* **Text provided**:
────────
12. Per contra Mr. Ashneet Singh, the learned APP appearing on behalf of the State has argued on the lines of the Status report. He submits that the offence alleged against the petitioner is of serious nature and since the petitioner is not an Indian citizen, there is a possibility that the petitioner may flee from the course the justice.
13. Further referring to the following relevant part of the post mortem report, the learned APP contended that the injuries caused on the body of the deceased were sufficient to cause death in the ordinary course of nature.
“Death in this case occurred due to asphyxia as a result of manual strangulation. The injuries to the left kidney can also cause death of the person individually and collectively. Both injuries sufficient to cause death in ordinary course of nature. All injuries were antemortem in nature, fresh in duration and are caused by blunt force impact. Manner of death Homicidal. However, viscera has been preserved for chemical analysis. ”

14. Mr. Singh submits that the petitioner is guilty of committing the offence as the entire incident has been captured in the CCTV camera which was installed in the Honda Showroom which was installed near the spot. He further submits that as per the FSL report, the CCTV footage which has been retrieved from the Honda Showroom was found to be genuine.
15. He submits that the clothes which were seized from the petitioner at the time of his arrest were sent to the FSL and the report in respect of the same manifests that the DNA profile of the blood found on the shoes of the petitioner and the DNA profile of the deceased have matched.
16. I have heard the learned counsel for the petitioner, the learned APP and perused the material on record.
────────
* **Supplied records**:
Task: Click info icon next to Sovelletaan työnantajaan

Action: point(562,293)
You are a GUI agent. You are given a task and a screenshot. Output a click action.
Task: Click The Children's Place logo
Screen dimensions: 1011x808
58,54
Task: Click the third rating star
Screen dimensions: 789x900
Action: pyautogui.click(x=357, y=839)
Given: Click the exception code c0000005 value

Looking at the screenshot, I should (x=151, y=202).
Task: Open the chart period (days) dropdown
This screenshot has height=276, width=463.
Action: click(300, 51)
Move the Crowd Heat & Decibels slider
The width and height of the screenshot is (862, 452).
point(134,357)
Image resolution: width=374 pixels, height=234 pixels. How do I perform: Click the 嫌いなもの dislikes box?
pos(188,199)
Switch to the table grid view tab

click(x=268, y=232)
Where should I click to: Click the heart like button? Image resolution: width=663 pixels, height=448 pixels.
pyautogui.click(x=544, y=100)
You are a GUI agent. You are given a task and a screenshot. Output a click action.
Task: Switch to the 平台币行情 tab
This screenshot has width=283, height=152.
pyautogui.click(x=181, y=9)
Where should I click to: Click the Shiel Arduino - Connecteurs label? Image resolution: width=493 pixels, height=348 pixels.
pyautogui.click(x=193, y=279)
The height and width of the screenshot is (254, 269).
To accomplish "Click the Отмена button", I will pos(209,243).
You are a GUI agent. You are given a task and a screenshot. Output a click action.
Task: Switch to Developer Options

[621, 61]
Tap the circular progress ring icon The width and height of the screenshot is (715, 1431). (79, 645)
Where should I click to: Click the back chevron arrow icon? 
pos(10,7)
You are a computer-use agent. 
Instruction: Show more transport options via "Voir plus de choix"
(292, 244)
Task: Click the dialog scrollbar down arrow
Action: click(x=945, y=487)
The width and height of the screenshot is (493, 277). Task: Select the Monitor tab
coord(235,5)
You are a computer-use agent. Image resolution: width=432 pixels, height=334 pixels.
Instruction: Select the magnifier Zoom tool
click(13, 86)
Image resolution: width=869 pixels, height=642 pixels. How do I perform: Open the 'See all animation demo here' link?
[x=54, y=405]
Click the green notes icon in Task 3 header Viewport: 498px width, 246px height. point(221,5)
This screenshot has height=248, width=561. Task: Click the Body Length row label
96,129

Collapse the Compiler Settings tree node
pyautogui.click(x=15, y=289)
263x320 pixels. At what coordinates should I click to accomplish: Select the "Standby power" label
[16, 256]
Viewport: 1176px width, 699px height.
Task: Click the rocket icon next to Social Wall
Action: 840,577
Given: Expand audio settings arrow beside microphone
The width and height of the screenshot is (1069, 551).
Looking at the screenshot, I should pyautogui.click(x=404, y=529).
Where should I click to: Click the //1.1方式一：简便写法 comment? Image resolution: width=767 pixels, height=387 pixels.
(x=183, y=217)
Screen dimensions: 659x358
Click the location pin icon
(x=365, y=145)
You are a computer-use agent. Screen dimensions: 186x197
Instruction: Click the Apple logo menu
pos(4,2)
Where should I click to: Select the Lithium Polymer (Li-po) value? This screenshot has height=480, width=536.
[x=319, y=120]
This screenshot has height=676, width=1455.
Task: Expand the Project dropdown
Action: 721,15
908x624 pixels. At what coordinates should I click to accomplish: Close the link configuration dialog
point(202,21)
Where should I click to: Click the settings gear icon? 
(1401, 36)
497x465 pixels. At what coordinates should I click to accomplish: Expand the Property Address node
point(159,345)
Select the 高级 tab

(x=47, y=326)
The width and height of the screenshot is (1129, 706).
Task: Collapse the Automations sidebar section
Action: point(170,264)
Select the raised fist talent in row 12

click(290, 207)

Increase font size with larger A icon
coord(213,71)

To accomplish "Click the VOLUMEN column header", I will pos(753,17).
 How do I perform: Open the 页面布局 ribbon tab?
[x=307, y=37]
────────
* **Task statement**:
In the court excerpt, where was the CCTV camera that captured the incident installed?

* **Reply to the exercise**:
It was installed in the Honda Showroom near the spot.